Written instruction → Filter the listing below down to the lines containing the string "Select".

++++

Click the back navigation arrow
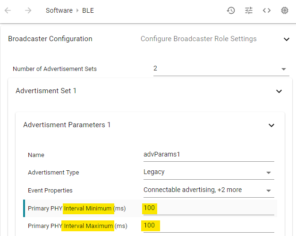 pyautogui.click(x=8, y=10)
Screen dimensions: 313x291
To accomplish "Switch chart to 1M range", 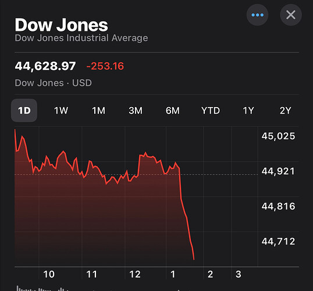I will [x=98, y=111].
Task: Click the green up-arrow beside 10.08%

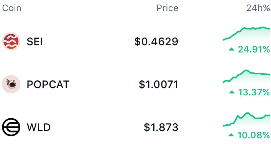Action: [231, 135]
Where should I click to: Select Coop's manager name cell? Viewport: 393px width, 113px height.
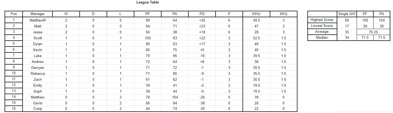pos(37,109)
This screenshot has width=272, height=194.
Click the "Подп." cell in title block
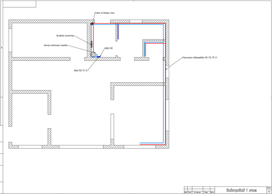click(x=206, y=192)
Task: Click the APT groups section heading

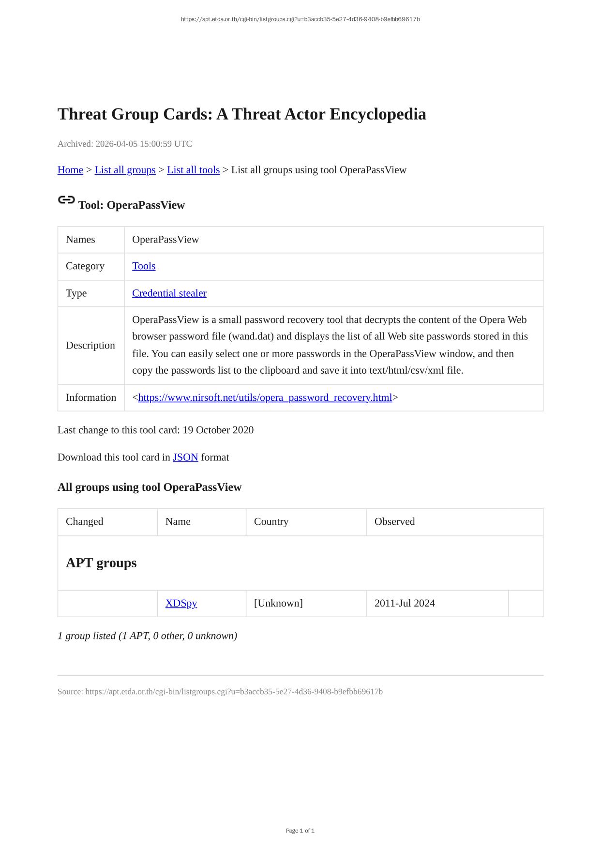Action: click(x=101, y=563)
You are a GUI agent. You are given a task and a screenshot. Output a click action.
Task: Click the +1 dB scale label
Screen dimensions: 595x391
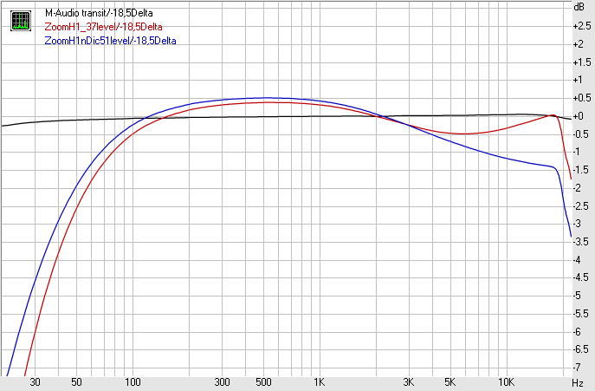579,80
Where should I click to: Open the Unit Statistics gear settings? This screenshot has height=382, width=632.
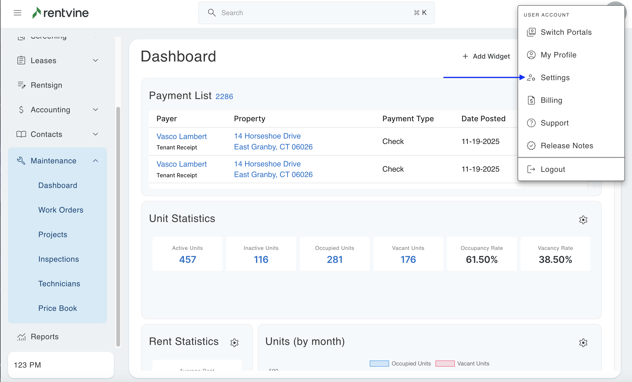point(583,220)
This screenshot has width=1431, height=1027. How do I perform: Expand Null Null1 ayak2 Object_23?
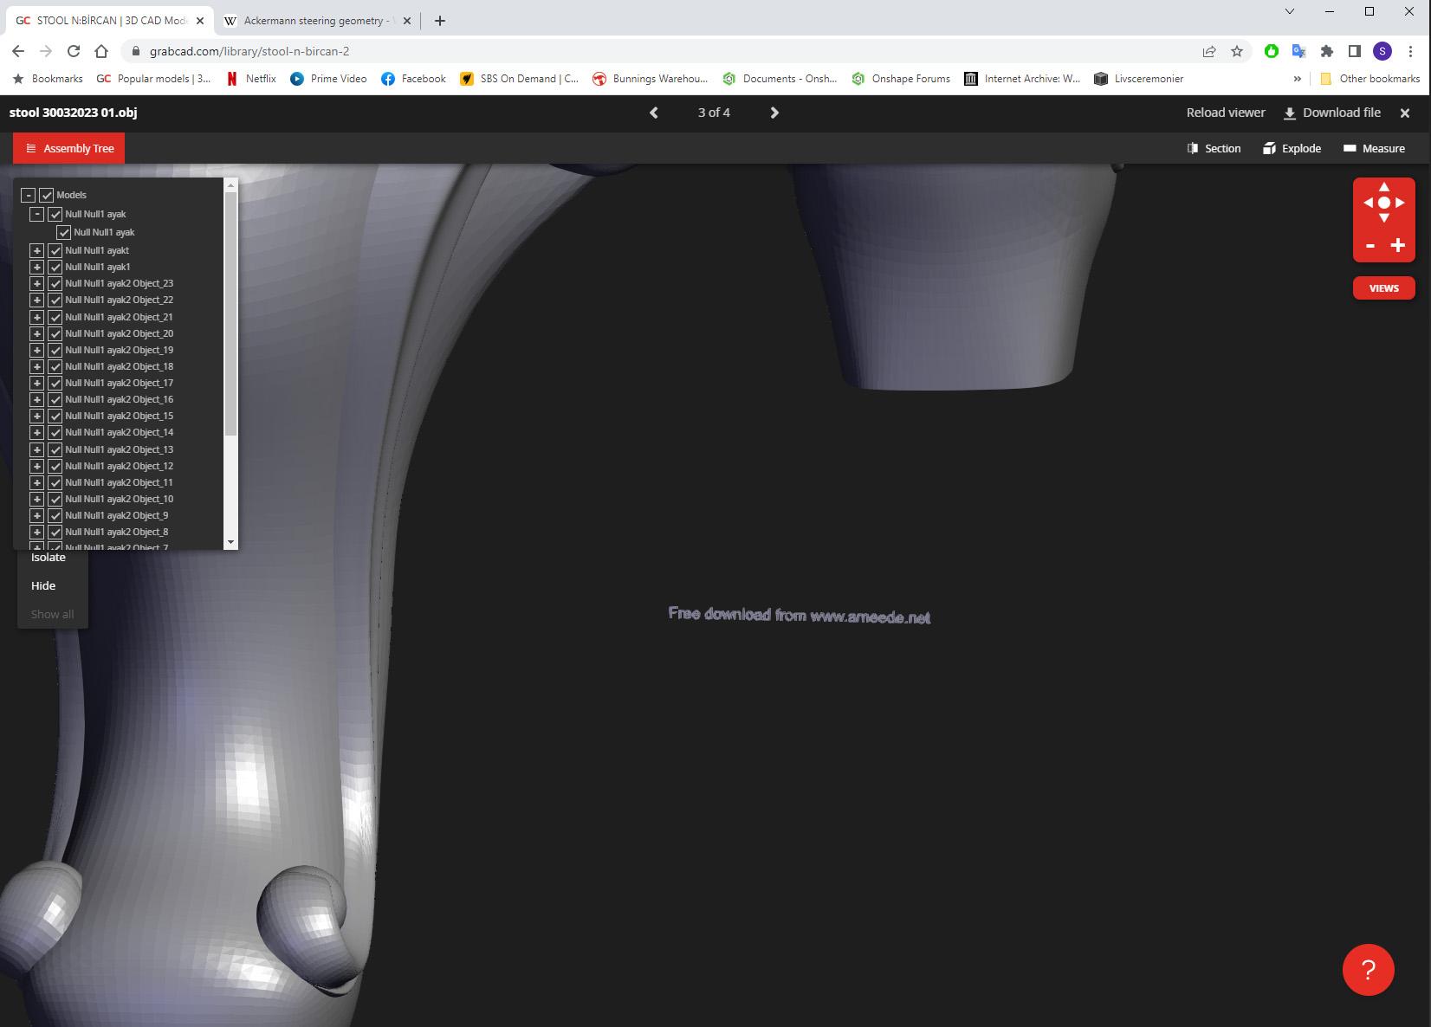[36, 283]
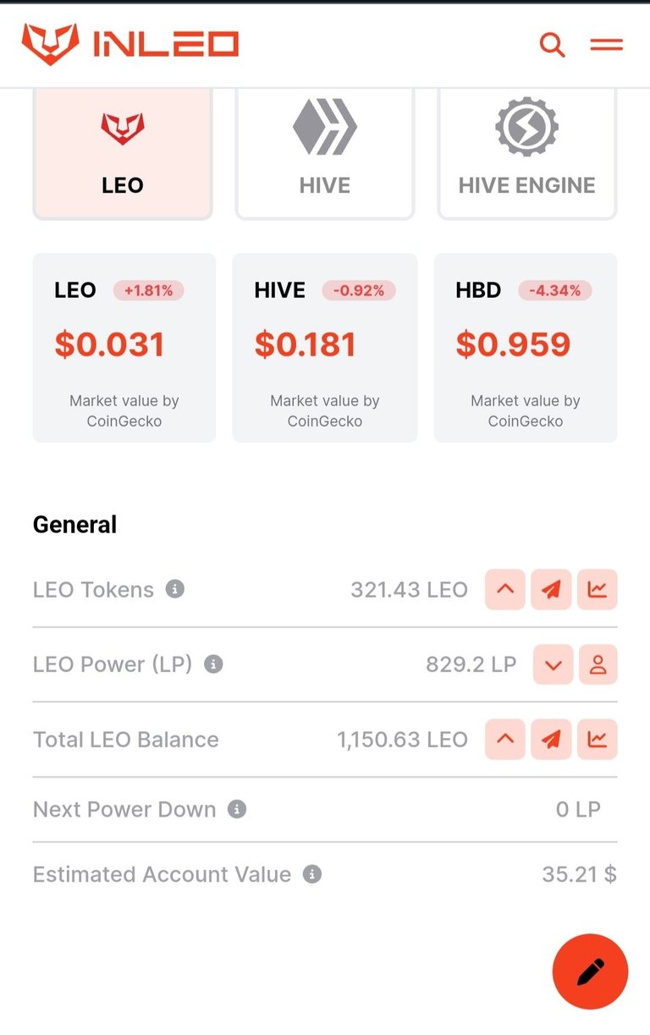Click info icon next to Next Power Down
The image size is (650, 1035).
(x=238, y=809)
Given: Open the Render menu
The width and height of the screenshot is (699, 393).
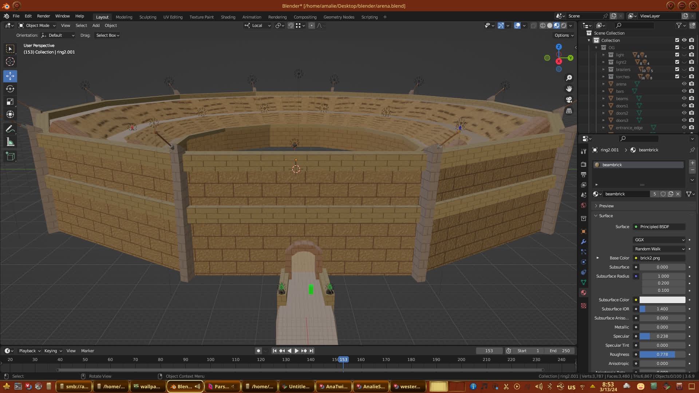Looking at the screenshot, I should point(43,16).

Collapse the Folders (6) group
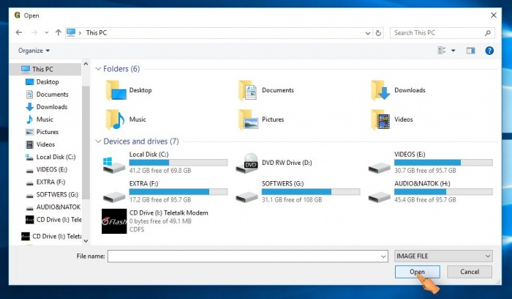pos(99,69)
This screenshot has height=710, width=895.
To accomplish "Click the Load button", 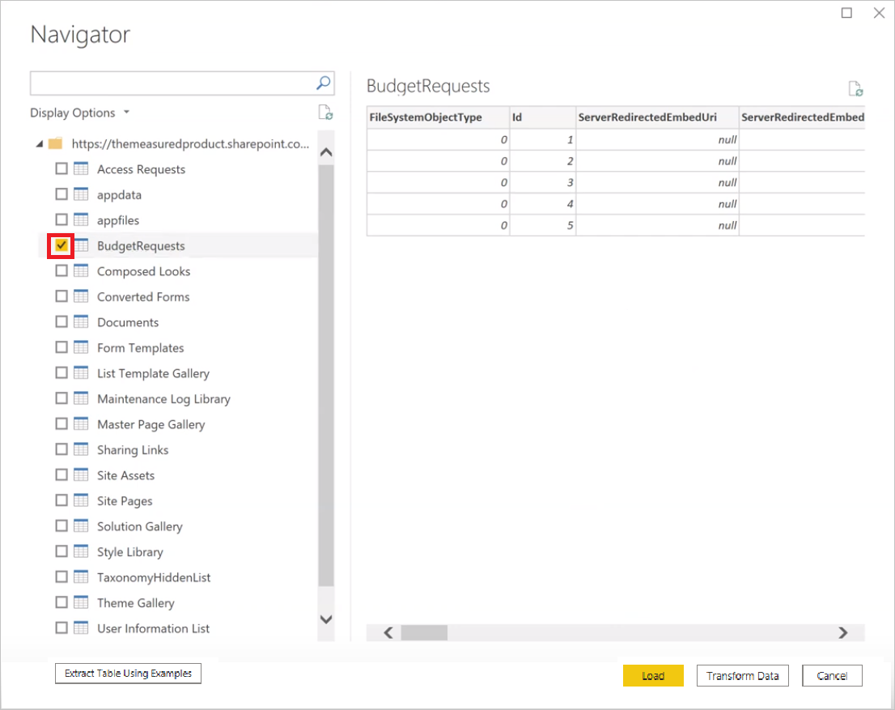I will pos(653,675).
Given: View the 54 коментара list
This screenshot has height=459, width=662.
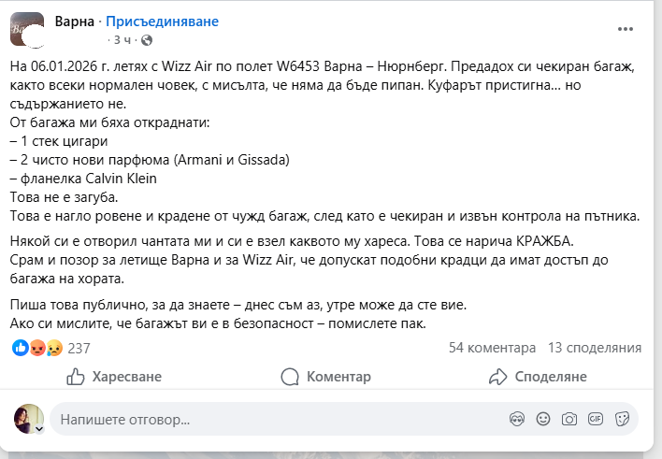Looking at the screenshot, I should coord(486,348).
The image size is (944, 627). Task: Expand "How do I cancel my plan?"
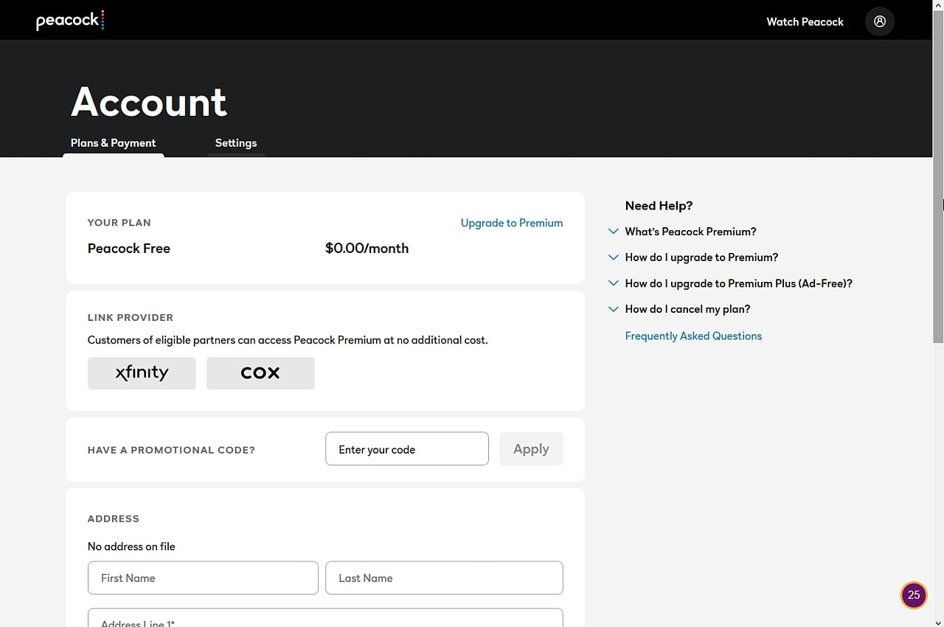pyautogui.click(x=687, y=309)
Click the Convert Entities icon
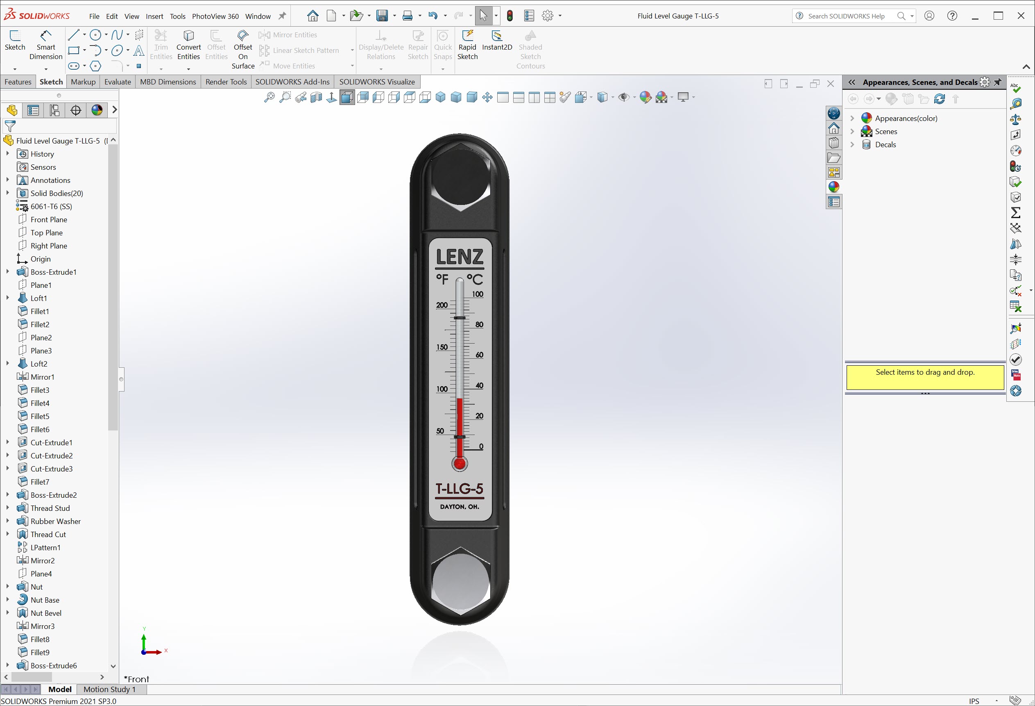The image size is (1035, 706). coord(188,37)
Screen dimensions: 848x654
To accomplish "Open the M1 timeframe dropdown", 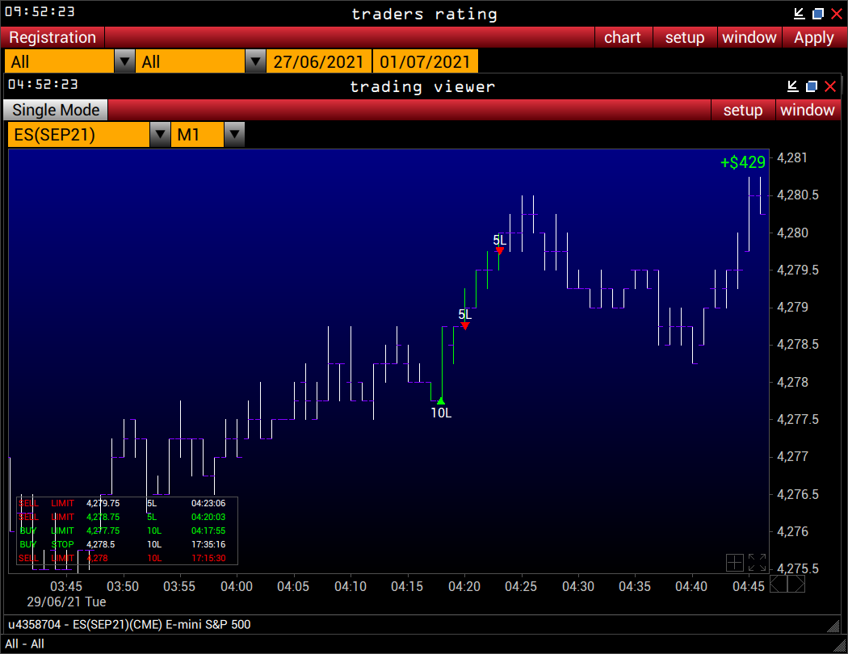I will [x=234, y=134].
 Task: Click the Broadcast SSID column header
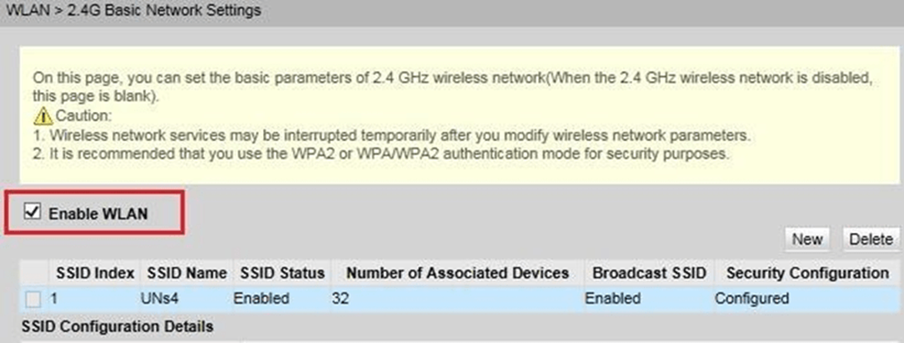649,273
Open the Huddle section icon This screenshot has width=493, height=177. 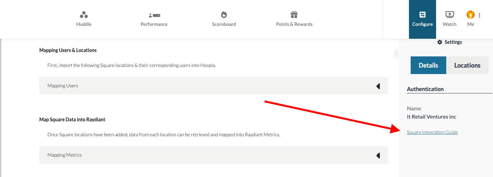click(84, 15)
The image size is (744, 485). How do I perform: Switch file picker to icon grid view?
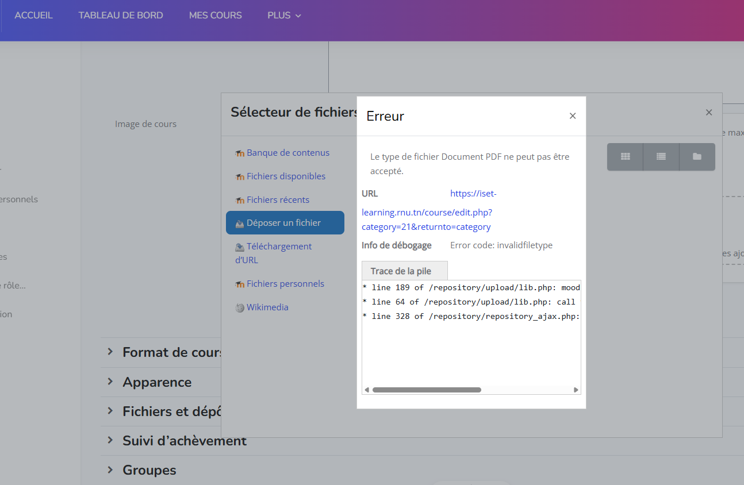pyautogui.click(x=625, y=157)
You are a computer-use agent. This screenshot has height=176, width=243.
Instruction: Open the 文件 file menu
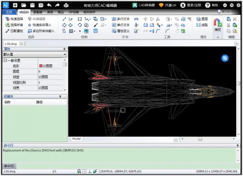click(9, 12)
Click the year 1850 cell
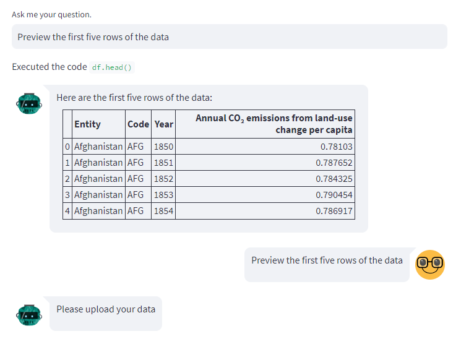 click(x=164, y=147)
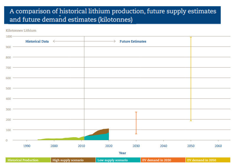This screenshot has width=235, height=168.
Task: Click the 1000 y-axis tick label
Action: pyautogui.click(x=8, y=36)
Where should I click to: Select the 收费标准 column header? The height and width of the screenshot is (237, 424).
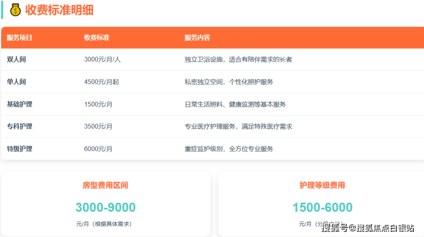pyautogui.click(x=96, y=38)
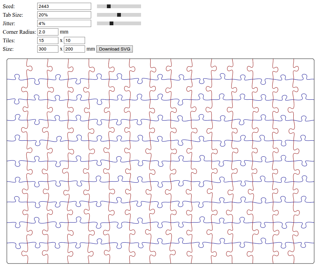Click the Tab Size slider handle
Screen dimensions: 321x270
119,15
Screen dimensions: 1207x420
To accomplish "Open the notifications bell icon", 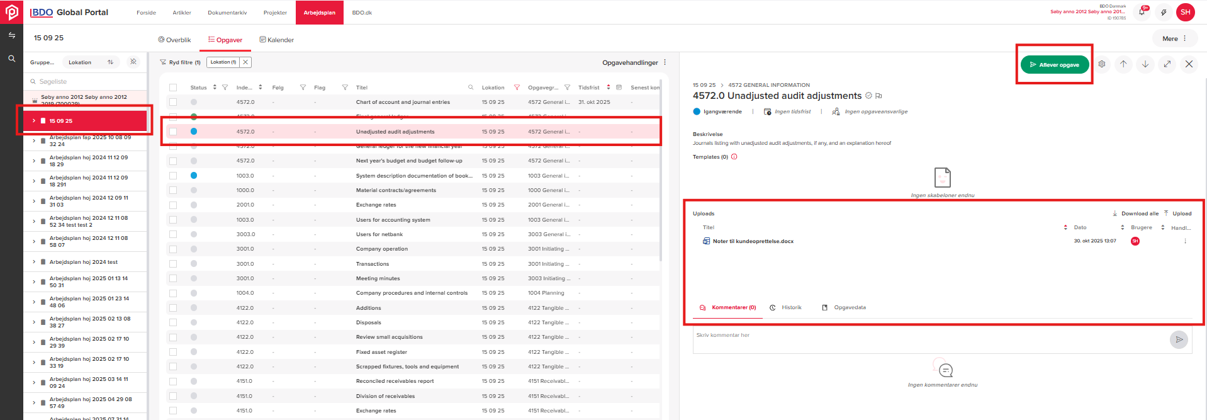I will 1142,12.
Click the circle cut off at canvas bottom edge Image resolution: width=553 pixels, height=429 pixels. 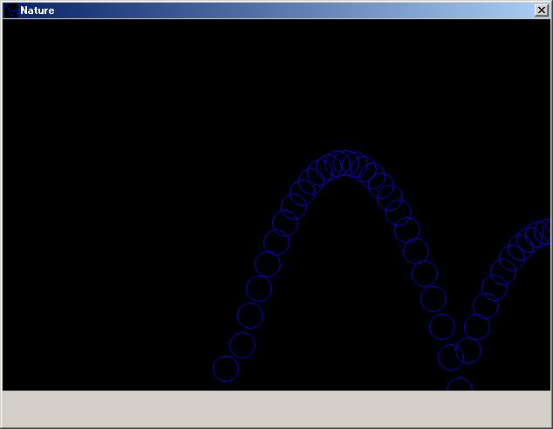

++++

Output below →
Where should I click to: Select Coop's manager name cell? Viewport: 393px width, 113px height.
Where should I click to: Select the 收费标准 column header? The height and width of the screenshot is (237, 424).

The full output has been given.